I have an index with 3 nodes running, each node having 1 primary and 1 replica shard:
index shard prirep state node
source-index 0 p STARTED eck-elasticsearch-es-default-2
source-index 0 r STARTED eck-elasticsearch-es-default-1
source-index 1 p STARTED eck-elasticsearch-es-default-0
source-index 1 r STARTED eck-elasticsearch-es-default-1
source-index 2 p STARTED eck-elasticsearch-es-default-0
source-index 2 r STARTED eck-elasticsearch-es-default-2
I have a need to use the reindex API to remove some fields from the existing documents. I create the new index with some recommended settings to increase indexing speed, as such:
put /destination-index
{
"mappings": {
"dynamic": "strict",
"properties": {...}
},
"settings": {
"number_of_shards": 3,
"number_of_replicas": 0,
"refresh_interval": -1
}
}
I run the reindex request as follows:
POST _reindex?wait_for_completion=false&slices=auto
{
"source": {
"index": "source-index",
"_source": "${varList}"
},
"dest": {
"index": "destination-index"
}
}
When I run this request, it creates 3 slices to run in parallel. This follows with the docs from Automatic Slicing that states: “This setting (slices=auto
) will use one slice per shard, up to a certain limit”. Given the 3 primary shards as shown above, this all makes complete sense.

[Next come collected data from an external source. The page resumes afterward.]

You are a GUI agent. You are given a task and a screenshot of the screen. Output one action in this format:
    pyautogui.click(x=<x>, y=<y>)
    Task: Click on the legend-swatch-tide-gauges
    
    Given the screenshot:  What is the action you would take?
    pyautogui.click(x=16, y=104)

What doesn't make sense is that I check the child tasks of the main reindex
action, and each child task with the action indices:data/write/reindex
is using the same node:
action parent_task_id type running_time node
indices:data/write/reindex l7bY43OiRGquG6KcBAa4Jw:327586044 transport 15.3m eck-elasticsearch-es-default-0
indices:data/write/reindex l7bY43OiRGquG6KcBAa4Jw:327586044 transport 15.3m eck-elasticsearch-es-default-0
indices:data/write/reindex l7bY43OiRGquG6KcBAa4Jw:327586044 transport 15.3m eck-elasticsearch-es-default-0
It feels like this is unexpected given the wording of the documentation for using slices with _reindex
. What I would expect is that the reindex
action would utilize all 3 nodes, each utilizing a thread per primary shard, to write to another primary shard in the destination index. Something like:
source primary shard 1 on node A reindexing to destination primary shard 1 on node A
source primary shard 2 on node B reindexing to destination primary shard 2 on node B
etc...
I bring this up because the reindexing process feels slow and unpredictable with each test run that I do. Just curious about utilizing one node for all 3 slices vs distributing the reindexing to every node and spreading the load. Having all 3 slices being processed by the same node at the same time is much slower than a reindex process with the same number of documents without slices.